For such use-cases and many others, synthetic models representing
the target elements are however usually pre-available. Examples of
such synthetic models are industrial three-dimensional (3D)
computer-aided design (CAD) blueprints, simulation models, etc. It
thus became common to leverage such data to train recognition
methods for example by rendering huge datasets of relevant
synthetic images and their annotations.
[0004] However, the development of exhaustive, precise models
behaving like their real counterparts is often as costly as
gathering annotated data (for example acquiring precise texture
information, to render proper images from CAD data, actually imply
capturing and processing images of target objects). As a result,
the salient discrepancies between model-based samples and target
real ones (known as "realism gap") still heavily impairs the
application of synthetically-trained algorithms to real data.
Research in domain adaptation thus gained impetus the last
years.
[0005] Several solutions have been proposed, but most of them
require access to real relevant data (even if unlabeled) or access
to synthetic models too precise for scalable real-world use-cases
(for example access to realistic textures for 3D models).
[0006] The realism gap is a well-known problem for computer vision
methods that rely on synthetic data, as the knowledge acquired on
the modalities usually poorly translates to the more complex real
domain, resulting in a dramatic accuracy drop. Several ways to
tackle this issue have been investigated so far.
[0007] A first proposal is to improve the quality and realism of
the synthetic models. Several works try to push forward simulation
tools for sensing devices and environmental phenomena.
State-of-the-art depth sensor simulators work fairly well for
instance, as the mechanisms impairing depth scans have been well
studied and may be rather well reproduced, as for example published
by Planche, B., Wu, Z., Ma, K., Sun, S., Kluckner, S., Chen, T.,
Hutter, A., Zakharov, S., Kosch, H. and Ernst, J.: "DepthSynth:
Real-Time Realistic Synthetic Data Generation from CAD Models for
2.5D Recognition", Conference Proceedings of the International
Conference on 3D Vision, 2017. In case of color data however, the
problem does not lie in the sensor simulation but in the actual
complexity and variability of the color domain (for example
sensitivity to lighting conditions, texture changes with
wear-and-tear, etc.). This makes it extremely arduous to come up
with a satisfactory mapping, unless precise, exhaustive synthetic
models are provided (for example by capturing realistic textures).

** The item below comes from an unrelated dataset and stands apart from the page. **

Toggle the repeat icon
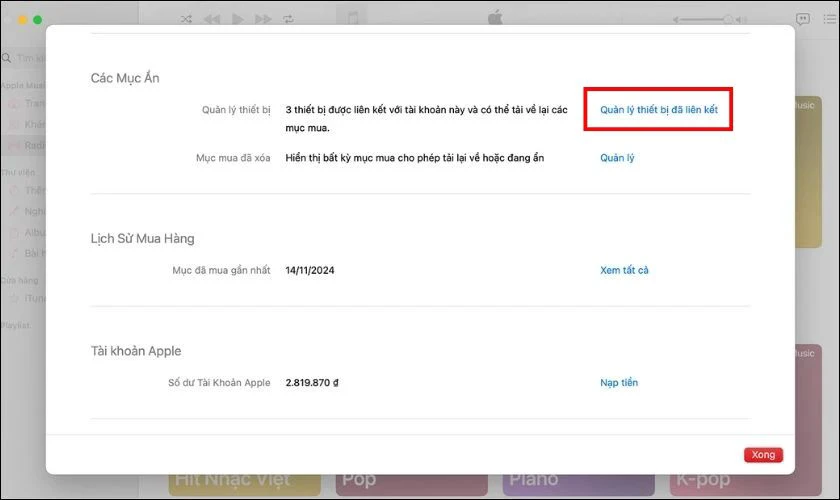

Proper modelling of target classes is however often not enough, as
recognition methods might also need information on their
environment (background, occlusions, etc.) to be applied to
real-life scenarios. For this reason, and in complement of
simulation tools, recent CNN-based methods are trying to further
bridge the realism gap by learning a mapping from rendered to real
data, directly in the image domain. Mostly based on unsupervised
conditional generative adversarial networks (GANs) or
style-transfer solutions, these methods still need a set of real
samples to learn their mapping.
[0008] Other approaches are instead focusing on adapting the
recognition methods themselves, to make them more robust to domain
changes. There exist, for instance, solutions that are also using
unlabeled samples from the target domain along the source data to
teach the task-specific method domain-invariant features.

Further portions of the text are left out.